Juan Miguel Suárez (hijo de uno de los artistas cubanos vivos más
sobresalientes, Juan Suárez Blanco) mostró recientemente en la Galería Arturo
Regueiro de la capital provincial, una extraordinaria colección de óleos bajo
el título martiano Con la gente de esta tierra quiero yo mi suerte echar, que
vuelve a colocar sobre el tapete la importancia del histórico género del
retrato en la pintura, esta vez reformulado desde los presupuestos de la más
ardiente contemporaneidad y provisto de una mirada totalmente nueva sobre cada
sujeto en la que parece descubrir sus verdades desde el miedo, la agonía, el
asombro, la locura, la compasión, la esperanza.
Diversos seres humanos son captados a partir de una secreta revelación que el
joven pintor nos entrega para componer lo que admirablemente constituye, sin
lugar a dudas, un profundo paisaje humano de su entorno social en una ciudad
poseedora de una fuerte mitología a raíz de su "cercanía" y "lejanía" a su vez
de la capital, su poco feliz ubicación geográfica, húmedo microclima.
Dejando a un lado palmas, mogotes, valles, arroyos, montes, flores, pájaros,
leyendas, y todo el extenso megarrelato literario construido alrededor del
tabaco iniciado con Cirilo Villaverde, Juan Miguel opta por mirar de cerca
hombres y mujeres que le rodean en su lento andar por la ciudad de sus amores y
angustias, de sus deseos y frustraciones, de sus alegrías, para conformar una
vigorosa galería de retratos apoyada en la expresión de cada rostro y un difuso
entorno en que de manera sutil e inteligente se describen los elementos
esenciales que acompañan la existencia de esos seres.
Poseedor de vasta cultura y memoria artística, Juan Miguel Suárez acude al
legado de las grandes escuelas flamenca y española de siglos precedentes para
recontextualizarlas en las calles de Pinar del Río, donde mezcla con abierto
desenfado a Zurbarán, Velázquez, Goya, Hals, Rembrandt y algo de Rubens en un
hermoso laberinto desde el cual podemos asomarnos, gracias a un notable y
prestigioso oficio creador, al universo individual e íntimo de un profesor de
arte, un músico famoso, un discapacitado vivaz, una mujer enloquecida, un héroe
nacional, un hombre demasiado pobre, un pintor, sin que necesariamente
padezcamos con ellos los rigores de sus vida, la mayoría de ellas
desafortunadas o truncas en su cenit.

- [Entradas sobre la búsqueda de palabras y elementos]

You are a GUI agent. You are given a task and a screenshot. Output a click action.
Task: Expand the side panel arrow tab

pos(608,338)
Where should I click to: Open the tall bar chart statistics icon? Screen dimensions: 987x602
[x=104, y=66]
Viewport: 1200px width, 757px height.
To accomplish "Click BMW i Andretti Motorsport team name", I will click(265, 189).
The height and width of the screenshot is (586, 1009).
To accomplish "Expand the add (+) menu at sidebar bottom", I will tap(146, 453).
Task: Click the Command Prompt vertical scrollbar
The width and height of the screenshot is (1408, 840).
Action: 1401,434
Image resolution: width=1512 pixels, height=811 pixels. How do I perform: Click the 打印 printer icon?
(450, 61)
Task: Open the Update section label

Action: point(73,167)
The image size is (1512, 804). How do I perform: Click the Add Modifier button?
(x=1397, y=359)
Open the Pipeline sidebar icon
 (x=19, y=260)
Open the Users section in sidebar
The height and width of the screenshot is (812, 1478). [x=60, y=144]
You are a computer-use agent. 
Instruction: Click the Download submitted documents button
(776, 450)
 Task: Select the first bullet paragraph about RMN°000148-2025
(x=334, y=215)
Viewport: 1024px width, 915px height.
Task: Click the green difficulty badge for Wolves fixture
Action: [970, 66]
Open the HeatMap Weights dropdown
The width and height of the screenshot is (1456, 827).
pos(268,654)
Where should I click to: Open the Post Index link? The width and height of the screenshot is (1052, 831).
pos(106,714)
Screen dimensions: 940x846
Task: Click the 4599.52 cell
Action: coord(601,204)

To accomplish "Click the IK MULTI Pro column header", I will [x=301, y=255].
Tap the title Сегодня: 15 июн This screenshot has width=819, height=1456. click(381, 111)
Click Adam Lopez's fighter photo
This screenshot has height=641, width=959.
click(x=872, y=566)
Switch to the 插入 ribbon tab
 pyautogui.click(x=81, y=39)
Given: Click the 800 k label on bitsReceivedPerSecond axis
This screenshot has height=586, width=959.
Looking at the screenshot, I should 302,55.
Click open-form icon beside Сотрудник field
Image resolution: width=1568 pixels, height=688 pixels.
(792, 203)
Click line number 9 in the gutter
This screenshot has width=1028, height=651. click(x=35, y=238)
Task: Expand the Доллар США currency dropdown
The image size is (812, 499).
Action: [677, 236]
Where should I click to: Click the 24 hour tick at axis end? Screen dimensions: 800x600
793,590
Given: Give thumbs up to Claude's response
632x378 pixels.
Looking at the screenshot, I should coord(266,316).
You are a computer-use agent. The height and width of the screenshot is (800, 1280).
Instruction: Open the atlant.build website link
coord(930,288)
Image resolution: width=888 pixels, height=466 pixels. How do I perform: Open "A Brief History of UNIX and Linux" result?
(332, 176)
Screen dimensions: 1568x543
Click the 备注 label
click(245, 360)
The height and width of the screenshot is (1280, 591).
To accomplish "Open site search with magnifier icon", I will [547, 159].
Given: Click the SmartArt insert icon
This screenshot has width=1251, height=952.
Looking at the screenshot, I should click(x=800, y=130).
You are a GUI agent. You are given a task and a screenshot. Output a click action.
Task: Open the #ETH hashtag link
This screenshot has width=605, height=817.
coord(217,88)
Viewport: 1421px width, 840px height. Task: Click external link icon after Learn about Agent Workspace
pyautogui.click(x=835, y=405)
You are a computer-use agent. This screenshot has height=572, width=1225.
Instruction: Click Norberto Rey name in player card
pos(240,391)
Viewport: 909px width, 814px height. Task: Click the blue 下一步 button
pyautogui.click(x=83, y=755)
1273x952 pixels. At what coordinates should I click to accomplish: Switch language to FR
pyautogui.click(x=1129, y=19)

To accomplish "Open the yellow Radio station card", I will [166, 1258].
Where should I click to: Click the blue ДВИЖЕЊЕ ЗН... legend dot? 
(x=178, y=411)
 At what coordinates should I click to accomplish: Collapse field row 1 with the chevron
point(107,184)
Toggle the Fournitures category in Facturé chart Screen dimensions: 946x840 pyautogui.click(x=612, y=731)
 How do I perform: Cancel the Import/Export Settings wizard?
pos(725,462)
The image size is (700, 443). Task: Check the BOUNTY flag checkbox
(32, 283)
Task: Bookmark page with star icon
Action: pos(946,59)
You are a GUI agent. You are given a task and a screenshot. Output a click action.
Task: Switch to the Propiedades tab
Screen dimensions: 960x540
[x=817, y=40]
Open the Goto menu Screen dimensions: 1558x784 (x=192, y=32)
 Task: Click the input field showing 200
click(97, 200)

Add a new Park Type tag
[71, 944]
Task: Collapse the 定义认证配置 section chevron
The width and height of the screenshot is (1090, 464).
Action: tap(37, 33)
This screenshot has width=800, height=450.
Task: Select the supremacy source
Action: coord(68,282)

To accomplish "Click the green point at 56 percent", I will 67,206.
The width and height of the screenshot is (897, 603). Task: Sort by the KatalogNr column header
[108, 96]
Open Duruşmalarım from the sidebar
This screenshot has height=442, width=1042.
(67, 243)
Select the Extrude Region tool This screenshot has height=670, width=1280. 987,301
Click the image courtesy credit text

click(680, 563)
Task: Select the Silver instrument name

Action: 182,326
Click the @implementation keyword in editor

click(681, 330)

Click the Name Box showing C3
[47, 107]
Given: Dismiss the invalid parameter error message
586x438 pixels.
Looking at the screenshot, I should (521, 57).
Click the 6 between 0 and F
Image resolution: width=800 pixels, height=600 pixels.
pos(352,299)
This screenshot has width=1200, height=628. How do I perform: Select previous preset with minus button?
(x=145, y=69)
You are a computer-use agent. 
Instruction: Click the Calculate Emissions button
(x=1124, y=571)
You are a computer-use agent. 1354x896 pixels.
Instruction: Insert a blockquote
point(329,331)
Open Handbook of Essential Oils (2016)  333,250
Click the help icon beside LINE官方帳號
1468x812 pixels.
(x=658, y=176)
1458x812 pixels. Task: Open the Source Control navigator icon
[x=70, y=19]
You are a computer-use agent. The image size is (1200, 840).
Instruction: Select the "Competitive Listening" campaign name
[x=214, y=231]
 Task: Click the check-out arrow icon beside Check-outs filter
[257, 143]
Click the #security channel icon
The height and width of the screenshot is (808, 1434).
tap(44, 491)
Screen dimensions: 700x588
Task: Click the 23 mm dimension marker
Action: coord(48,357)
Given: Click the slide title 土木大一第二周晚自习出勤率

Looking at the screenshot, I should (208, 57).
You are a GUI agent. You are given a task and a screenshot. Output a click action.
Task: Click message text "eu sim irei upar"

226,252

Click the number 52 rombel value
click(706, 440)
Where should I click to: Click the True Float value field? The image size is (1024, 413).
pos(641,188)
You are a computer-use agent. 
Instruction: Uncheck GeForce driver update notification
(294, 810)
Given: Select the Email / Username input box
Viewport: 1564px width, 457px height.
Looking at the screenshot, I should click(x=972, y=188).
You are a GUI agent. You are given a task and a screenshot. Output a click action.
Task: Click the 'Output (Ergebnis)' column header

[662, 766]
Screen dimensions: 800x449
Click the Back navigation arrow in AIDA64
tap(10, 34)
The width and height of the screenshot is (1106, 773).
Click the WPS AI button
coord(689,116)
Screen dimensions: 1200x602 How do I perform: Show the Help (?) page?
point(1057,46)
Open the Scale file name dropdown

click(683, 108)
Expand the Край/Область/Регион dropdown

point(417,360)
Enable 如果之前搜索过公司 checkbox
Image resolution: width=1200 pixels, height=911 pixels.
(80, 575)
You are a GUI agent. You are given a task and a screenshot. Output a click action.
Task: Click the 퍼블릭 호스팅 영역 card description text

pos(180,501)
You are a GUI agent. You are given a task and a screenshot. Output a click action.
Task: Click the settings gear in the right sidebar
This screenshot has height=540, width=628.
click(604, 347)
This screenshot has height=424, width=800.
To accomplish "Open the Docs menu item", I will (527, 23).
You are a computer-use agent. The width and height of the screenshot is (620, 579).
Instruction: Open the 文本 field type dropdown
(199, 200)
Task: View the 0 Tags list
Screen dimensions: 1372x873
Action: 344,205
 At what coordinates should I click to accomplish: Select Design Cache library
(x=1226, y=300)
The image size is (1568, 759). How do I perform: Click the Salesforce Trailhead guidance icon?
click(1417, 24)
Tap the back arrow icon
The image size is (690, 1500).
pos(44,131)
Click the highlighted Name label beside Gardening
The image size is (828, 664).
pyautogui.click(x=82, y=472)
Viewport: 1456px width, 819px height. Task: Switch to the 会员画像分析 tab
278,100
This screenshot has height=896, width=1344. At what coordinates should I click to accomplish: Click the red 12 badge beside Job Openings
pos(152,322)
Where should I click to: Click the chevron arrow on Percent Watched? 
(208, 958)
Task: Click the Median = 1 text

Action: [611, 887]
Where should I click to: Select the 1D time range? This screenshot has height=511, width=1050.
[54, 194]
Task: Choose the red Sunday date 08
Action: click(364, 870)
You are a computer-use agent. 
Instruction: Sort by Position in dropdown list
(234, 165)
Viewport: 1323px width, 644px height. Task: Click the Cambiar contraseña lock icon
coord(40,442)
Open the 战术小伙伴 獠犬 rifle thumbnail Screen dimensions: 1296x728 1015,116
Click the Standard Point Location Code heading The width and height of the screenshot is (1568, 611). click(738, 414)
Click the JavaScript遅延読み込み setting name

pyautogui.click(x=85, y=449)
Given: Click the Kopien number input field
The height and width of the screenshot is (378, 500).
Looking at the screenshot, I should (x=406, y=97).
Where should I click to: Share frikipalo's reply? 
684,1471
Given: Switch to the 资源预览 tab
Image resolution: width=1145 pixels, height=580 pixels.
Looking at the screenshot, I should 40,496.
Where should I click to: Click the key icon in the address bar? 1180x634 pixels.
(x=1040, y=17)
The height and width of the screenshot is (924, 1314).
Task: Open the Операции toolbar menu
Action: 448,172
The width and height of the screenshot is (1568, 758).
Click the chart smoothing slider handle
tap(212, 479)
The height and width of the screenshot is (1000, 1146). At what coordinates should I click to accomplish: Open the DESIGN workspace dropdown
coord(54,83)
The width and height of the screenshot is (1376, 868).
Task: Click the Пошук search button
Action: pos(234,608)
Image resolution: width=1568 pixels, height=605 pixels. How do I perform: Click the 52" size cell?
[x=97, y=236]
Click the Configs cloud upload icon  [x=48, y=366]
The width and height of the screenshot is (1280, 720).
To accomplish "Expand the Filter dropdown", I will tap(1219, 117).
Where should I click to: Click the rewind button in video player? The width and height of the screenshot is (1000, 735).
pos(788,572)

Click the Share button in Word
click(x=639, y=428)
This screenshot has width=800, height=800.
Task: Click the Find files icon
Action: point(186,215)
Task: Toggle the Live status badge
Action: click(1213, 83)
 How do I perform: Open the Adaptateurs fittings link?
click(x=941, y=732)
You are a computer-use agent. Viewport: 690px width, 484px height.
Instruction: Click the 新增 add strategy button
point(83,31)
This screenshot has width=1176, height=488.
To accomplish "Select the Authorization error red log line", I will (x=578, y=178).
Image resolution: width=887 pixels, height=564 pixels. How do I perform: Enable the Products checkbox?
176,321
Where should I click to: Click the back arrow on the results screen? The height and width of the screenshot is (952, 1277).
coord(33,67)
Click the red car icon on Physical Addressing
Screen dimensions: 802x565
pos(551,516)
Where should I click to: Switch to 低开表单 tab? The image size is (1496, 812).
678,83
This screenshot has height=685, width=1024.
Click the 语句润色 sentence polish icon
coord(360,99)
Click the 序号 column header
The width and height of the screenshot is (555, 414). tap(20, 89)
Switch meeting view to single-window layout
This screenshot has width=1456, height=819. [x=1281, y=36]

- [EJERCICIO ESCRITO A] Según el texto sobre los retratos de Juan Miguel Suárez, ¿en qué galería se mostró su colección de óleos?
- [EJERCICIO ESCRITO B] Prosigue el texto sobre los retratos de Juan Miguel Suárez a partir de su última oración.

- [RESPUESTA A] En la Galería Arturo Regueiro de la capital provincial.

- [RESPUESTA B]
Cuadros en el complejo sentido de la palabra, eso son. Cuadros donde el óleo se
enseñorea con eficacia aterradora en el espacio bidimensional para ofrecernos
sutilezas y evidencias de lo humano que difícilmente otro género o
manifestación de las artes plásticas pudiera hacerlo de tal manera a no ser, de
cierta manera, esos retratos fotográficos de Frank Capra, Henri Cartier-
Bresson, Osvaldo Salas, Cindy Sherman.
A diferencia de los instrumentos, códigos, y a ratos trucos y artificios a que
nos tienen acostumbrados hoy una gran mayoría de los jóvenes creadores cubanos
para crear sus obras, Suárez utiliza el más tradicional de todos para ejercer
su criterio en torno al arte y a la vida: el pincel.
Porque de eso tratan sus pinturas: de las insobornables relaciones entre la
multiplicidad de la vida y del arte, de esa experiencia única que se establece
entre el creador y lo creado por él mismo, entre el hombre y la naturaleza
humana. Y justo en ellas, el artista funda sobre un magnífico dibujo la gama de
óleos para describir, y descubrir, las verdades que tiene cada uno de los
hombres y mujeres que pueblan su galería, y en los colores convenientes y
adecuados para cada uno. Y no sólo color sino los tonos ventajosos que brinda
la pintura y su técnica, y el brillo necesario que es capaz de acentuar el
rostro en primer lugar y luego la mirada que ellos nos lanzan desde la
superficie del cuadro. Porque ellos nos miran a nosotros con más razones quizás
que las nuestras para mirarlos a ellos: somos nosotros los observados, los que
debiéramos hacer un alto al menos esta vez para mirarnos desde lo más profundo
al mirarlos, como en juego asombroso de espejos. ¿Quién es el retratado?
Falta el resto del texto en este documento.